Portal A
- Type: Independent
- Industry: Media Development and Production
- Founded: 2009
- Headquarters: San Francisco, Los Angeles
- Key people: Zach Blume - Managing Partner Nate Houghteling - Executive Producer Kai Hasson - Creative Director
- Number of employees: 53
- Website: http://portal-a.com/

= Portal A Interactive =

Digital content company

Portal A is a brand and original content company founded in 2009 by three childhood friends, Nate Houghteling, Kai Hasson, and Zach Blume. As of 2024, Portal A is independently owned and based in San Francisco, Los Angeles, and New York.

In 2019, Portal A entered into a strategic partnership with Brent Montgomery and Jimmy Kimmel's Wheelhouse Entertainment, with Wheelhouse taking a minority stake in the company.

== Original Content ==

One of the company's first projects was White Collar Brawler, an original digital series that later ran for multiple seasons on TV with the Esquire Network.

Portal A released Song Voyage, a comedy series shot in Asia following YouTube musical group The Gregory Brothers. The show was distributed by Disney's Maker Studios, and reached over 30 million views, including the viral "Chicken Attack".

The studio released One Shot with YouTube Originals in February 2018, an unscripted special with WilldaBeast Adams on a journey to find the next underground dance star. Portal A produced State of Pride for YouTube Originals, a documentary feature film directed by Rob Epstein and Jeffrey Friedman. The film premiered at the opening night of South by Southwest and was named Best Documentary at the GLAAD Awards. In 2020, Portal A released the 60-minute special Ultimate Home Championship with YouTube Originals.

Portal A produced the scripted original series Action Royale with Snapchat Originals, and released Level Up with Stephen Curry, an episodic series with Snapchat Originals and The Best Snaps Show, a daily talk show for Snapchat Originals.

Portal A developed and produced 5 Minutes From Home, a series starring Stephen Curry. The series received 6 million views over its first three episodes. Lyft sponsored the second season of 5 Minutes From Home. The company produced Year Five with Anthony Edwards and Ben Shelton's The Long Game.

In 2023, Portal A announced Moonshots, a content fund for investing in independent projects with creators. In 2024, Portal A reported that they had allocated $1m in production and staff resources to over 20 Moonshots projects, including Five Star.

== Branded Content ==

Portal A works with YouTube and Google on social video series and campaigns, and with brands like Lenovo, Target, Lego, GM, Clorox, Disney, Netflix, Warner Bros., Universal Pictures, and others.

Portal A is known for producing the annual YouTube Rewind, which has accrued over 1 billion views in aggregate since 2011. The company also produced YouTube Rewind 2018, noted as the most disliked video on YouTube.

The company has worked with Clorox for various projects, including "Best Roommate Ever" with Stephen Curry and King Bach. Portal A won the Streamy Award for Best Branded Content and Best Influencer Campaign for its work with Clorox.

Portal A's work on the "#MotoMods + YouTube Heroes" campaign for Lenovo won a One Show Pencil. Portal A's work with Lenovo includes Quest for the Impossible for Lenovo Legion and #CreatorOdyssey, a global creator campaign featuring artists from around the world.

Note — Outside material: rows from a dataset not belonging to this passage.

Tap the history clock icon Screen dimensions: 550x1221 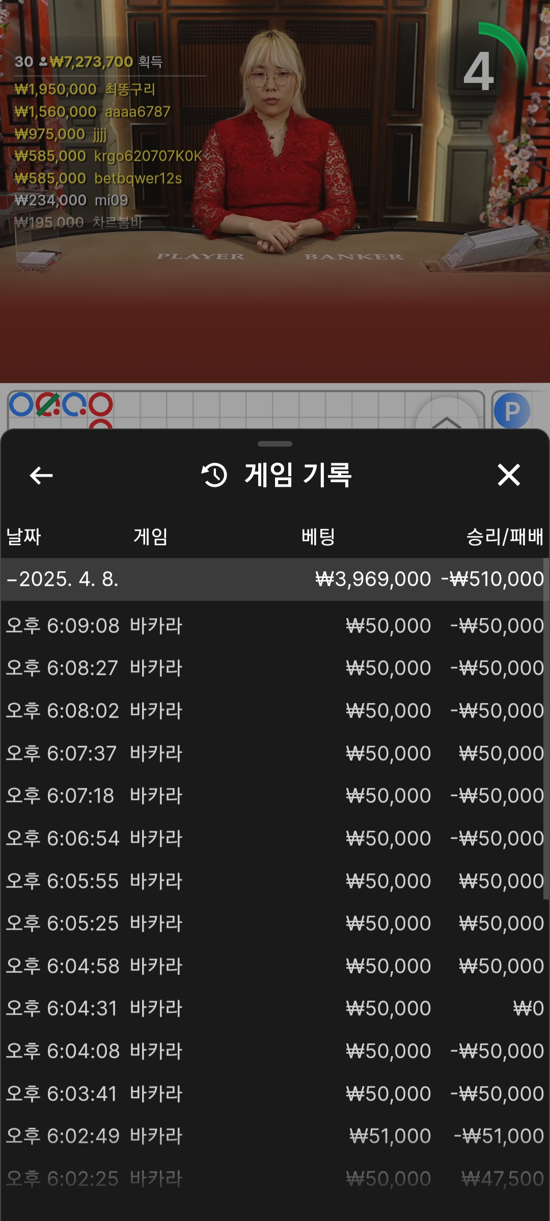[214, 475]
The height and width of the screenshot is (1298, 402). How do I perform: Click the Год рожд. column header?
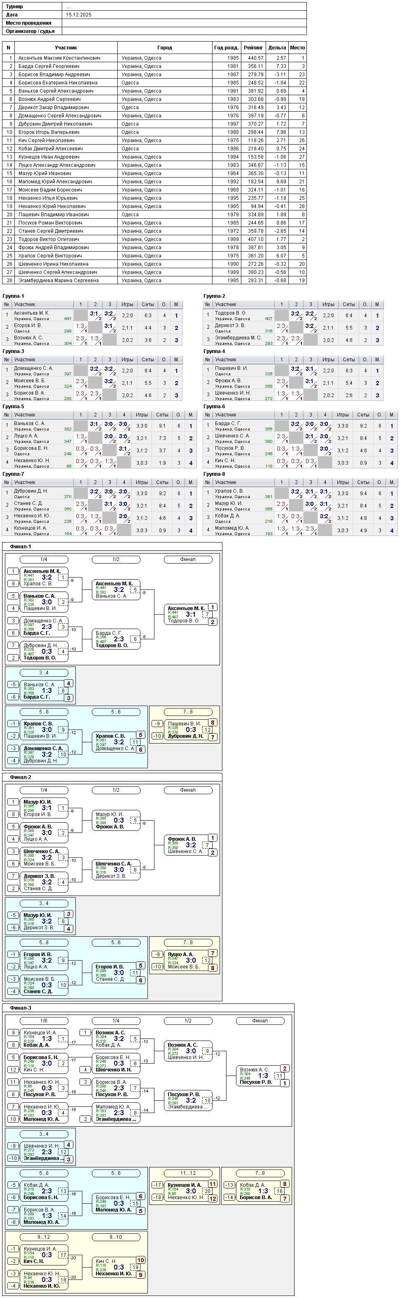(226, 47)
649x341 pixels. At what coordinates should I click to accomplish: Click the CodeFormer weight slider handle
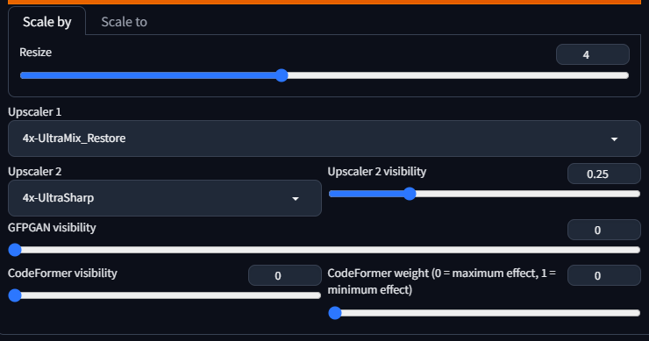(x=335, y=313)
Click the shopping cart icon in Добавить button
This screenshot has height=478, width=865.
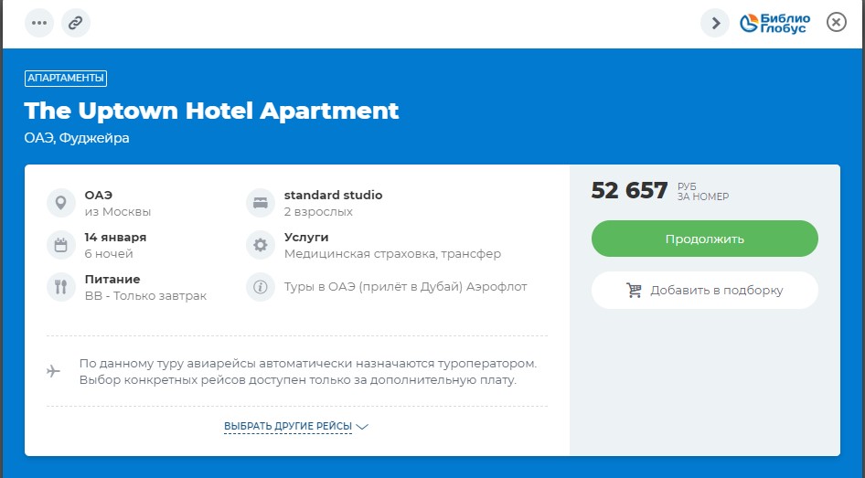634,291
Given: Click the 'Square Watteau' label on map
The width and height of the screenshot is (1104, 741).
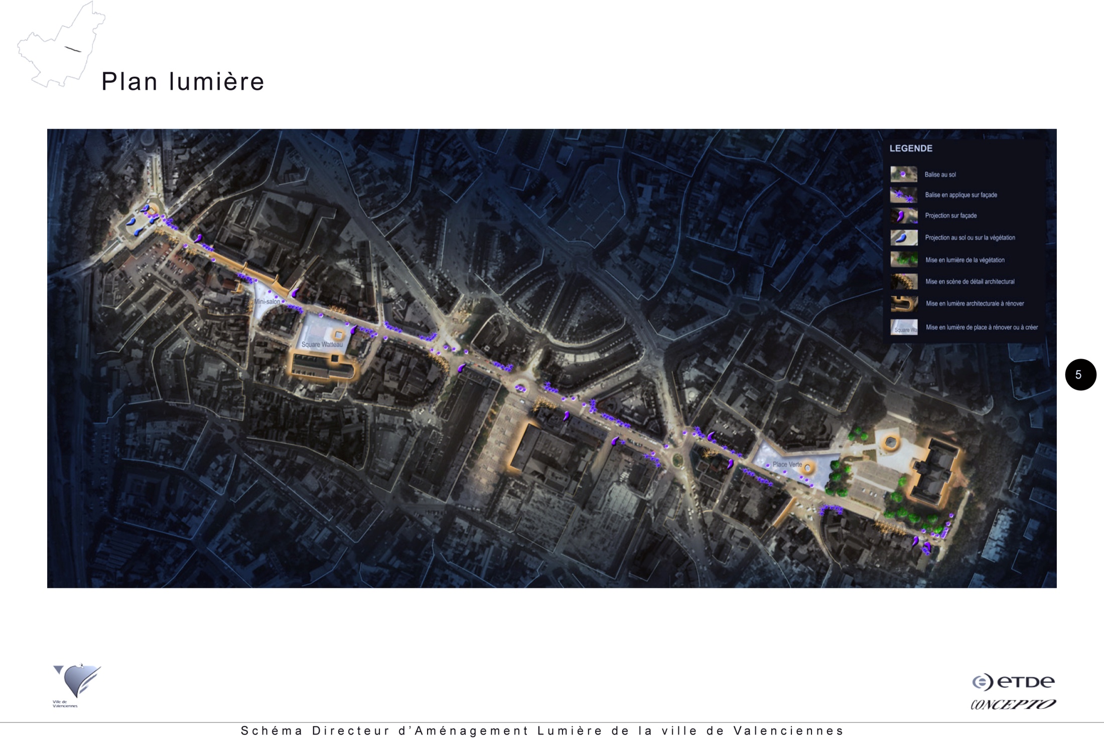Looking at the screenshot, I should click(322, 344).
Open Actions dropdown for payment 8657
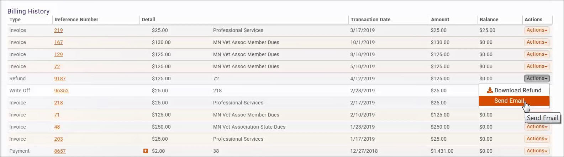 pos(537,151)
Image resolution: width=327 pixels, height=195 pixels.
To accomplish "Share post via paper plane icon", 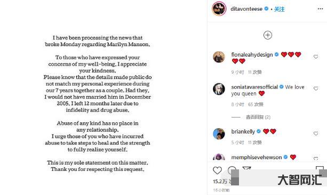I will 246,168.
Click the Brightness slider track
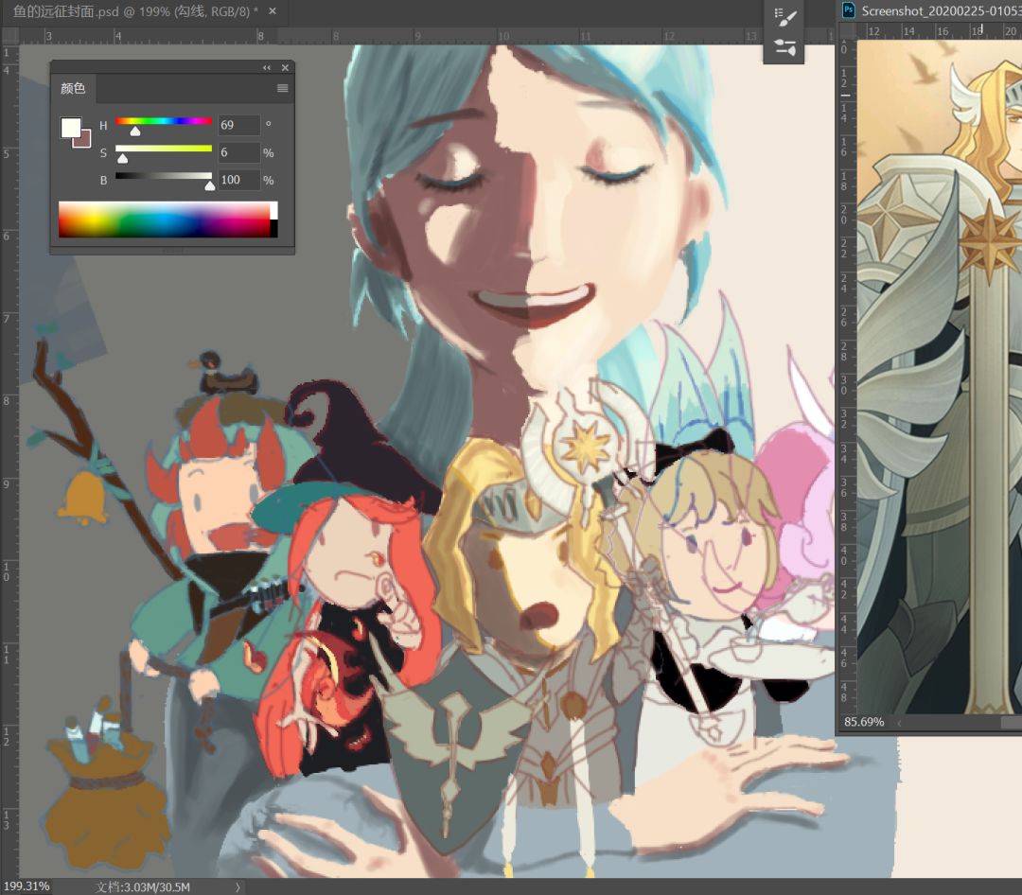 pyautogui.click(x=164, y=176)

The project was named an Official Selection of BrandStorytelling at Sundance.

Portal A released Let's Target with Target featuring Laverne Cox, Tabitha Brown, Emma Chamberlain and others and works with Target on several YouTube series like Teammates of Target.

Portal A has worked on a variety of political initiatives, partnering with the Hillary Clinton 2016 campaign to reach young voters in swing states. In 2020, Portal A worked with the Joe Biden presidential campaign for the social media initiative #ImVotingFor.

== Recognition ==

Portal A was named Agency of the Year by the Streamy Awards, Brand Entertainment Agency of the Year by Campaign US, Content Agency of the Year by Digiday, Video Agency of the Year by Digiday, and Digital Studio of the Year by Cynopsis.

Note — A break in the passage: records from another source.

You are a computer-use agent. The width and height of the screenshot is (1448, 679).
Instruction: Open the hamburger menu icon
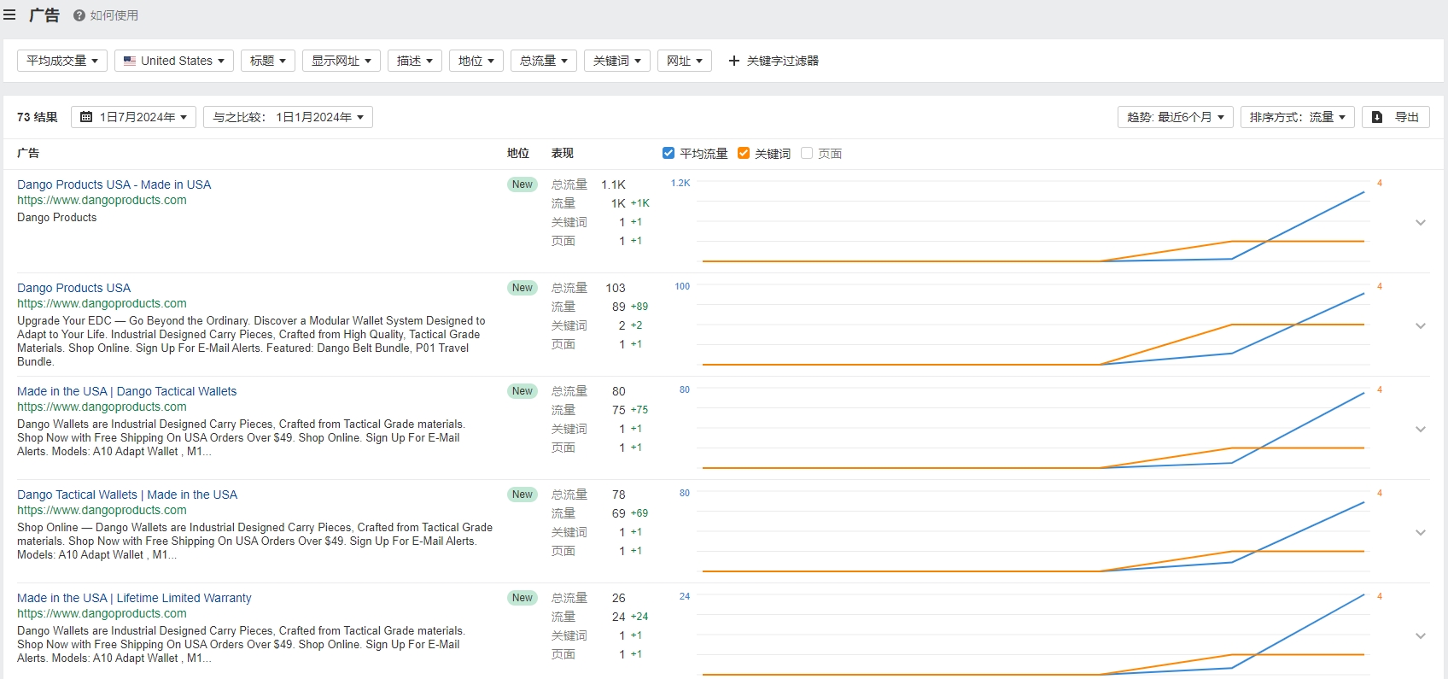[9, 15]
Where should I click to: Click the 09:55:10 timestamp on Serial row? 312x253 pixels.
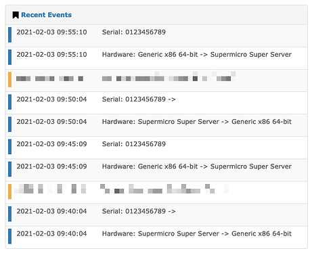pyautogui.click(x=51, y=32)
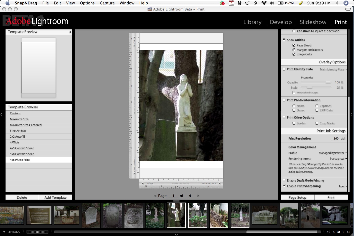The height and width of the screenshot is (236, 354).
Task: Collapse the filmstrip with the bottom center triangle
Action: coord(176,234)
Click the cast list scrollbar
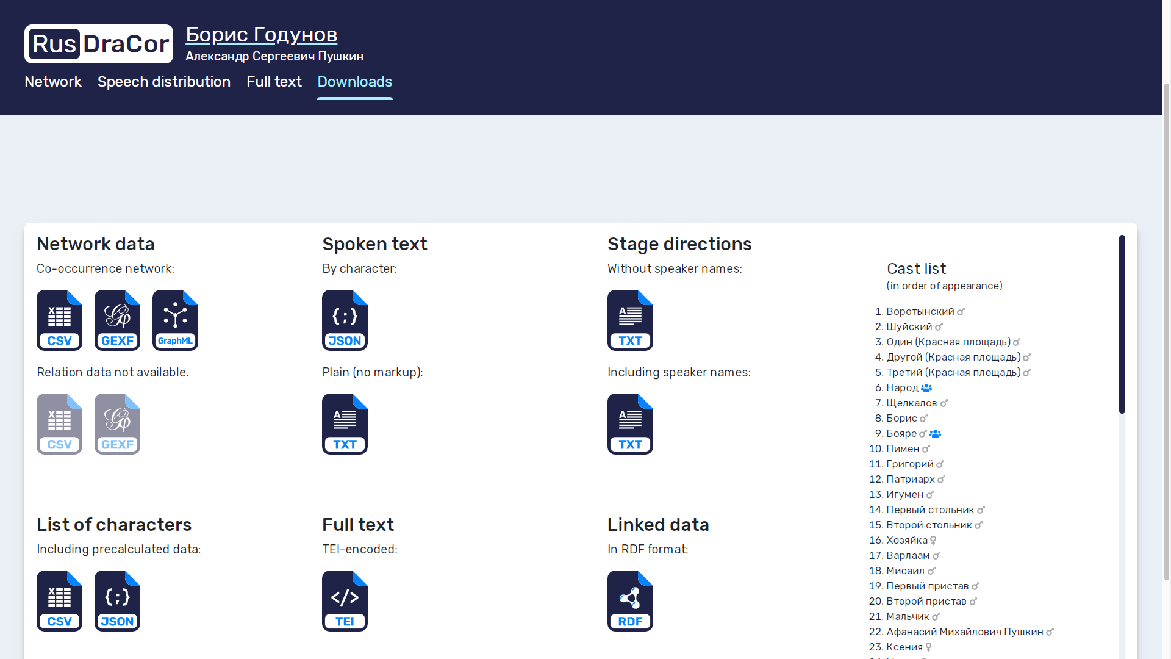Screen dimensions: 1171x659 1122,324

Portal A was profiled by Adweek as "creating branded and original content for next generation of digital" , Campaign Magazine wrote that "Portal A's goal has been to help brands evolve from advertisers to content creators", and Business Insider wrote that Portal A is "a go-to for social video work for marketers" and "Portal A has found success bypassing the traditional agency model."